We think ourselves pretty knowledgeable when it comes to recycling. After all, we dutifully check the numbers on every plastic product in the kitchen, throwing recyclables into a special bin for curbside pickup. We throw our paper and glass products in with the plastics as well. But guess what? Curbside recycling hardly constitutes the entire recycling paradigm. There is a lot more to it than that.

We can break recycling efforts down into three categories: personal recycling, curbside recycling, and commercial recycling. All three have one thing in common: they seek to find new uses for waste materials rather than sending those materials to a landfill. But do all three types of recycling achieve the same result? No. The results are different across the board.

  • 1. Personal Recycling

Personal recycling might be the most prevalent of all despite the fact that we don’t always recognize it. How does it work? You engage in personal recycling every time you reuse something that would otherwise be thrown away. There are an unlimited number of examples to cite; here are just two:

  • Food Containers – Most of us buy food products that come in plastic containers. Rather than throwing those containers away, we use them to store leftovers in the fridge. We might use them to store other things like thumbtacks, nuts and bolts, etc.

  • Shipping Materials – Every time we order something online, it is delivered with shipping materials included. A lot of us don’t throw those shipping materials away. We save them and use them for our own shipping needs.

You might consider these two examples more repurposing than recycling. That’s fine. Repurposing is not a separate entity unto itself. It is a form of recycling that almost all of us engage in. The result is fewer materials thrown into landfills and less money spent on new materials. We all practice it because we are incentivized to do so. We do it because we get something out of it.

  • 2. Curbside Recycling

Curbside recycling is generally considered involuntary. If the local government didn’t require it, most of us wouldn’t bother. That said, curbside recycling seeks to keep paper, glass, and certain types of plastics out of landfills. It is a noble cause, but it rarely works – at least where plastic is concerned.

The main concern with municipal recycling is the cost. It is a very labor-intensive enterprise that rarely returns a profit. In fact, most municipalities lose a considerable amount of money on recycling efforts every year. It is a drain on the budget. Unfortunately, the result is that most recyclables end up in landfills anyway.

  • 3. Commercial Recycling

Commercial recycling is a business enterprise engaged in by companies like Tennessee’s Seraphim Plastics. Serving seven states including Arkansas, Kentucky and Missouri, Seraphim acquires and processes a variety of commercial plastics. They sell the recycled material to manufacturers who combine it with virgin plastic to create a lengthy list of products.

The results of commercial recycling are generally positive. Companies like Seraphim make a good profit. Meanwhile, they help control the cost of plastic manufacturing by supplementing material supply. Best of all, they keep commercial plastic waste out of landfills.

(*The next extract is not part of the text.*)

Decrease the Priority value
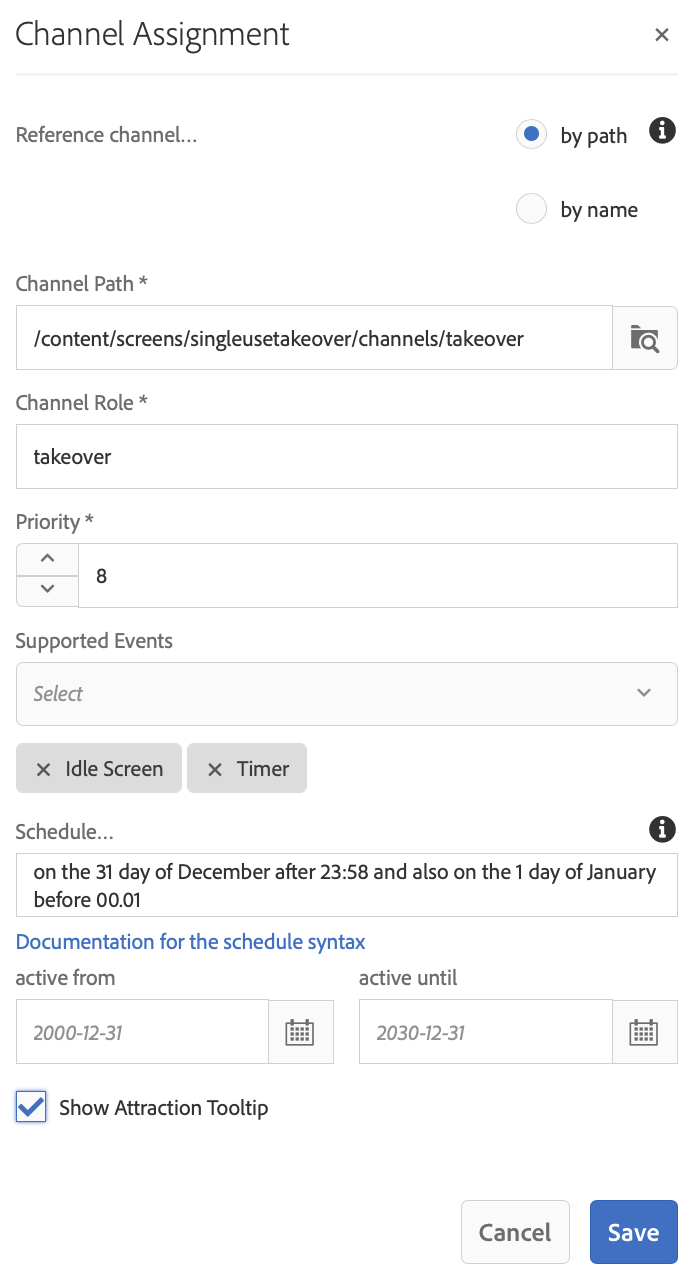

Both personal and commercial recycling work. Curbside recycling does not. What is the difference? Motive. If municipalities would turn over their recycling efforts to private operators and then not interfere with how they do business, the results would be drastically different. But do not hold your breath. I’s not likely to happen. Curbside recycling is a political enterprise. It is destined to continue despite being a losing proposition.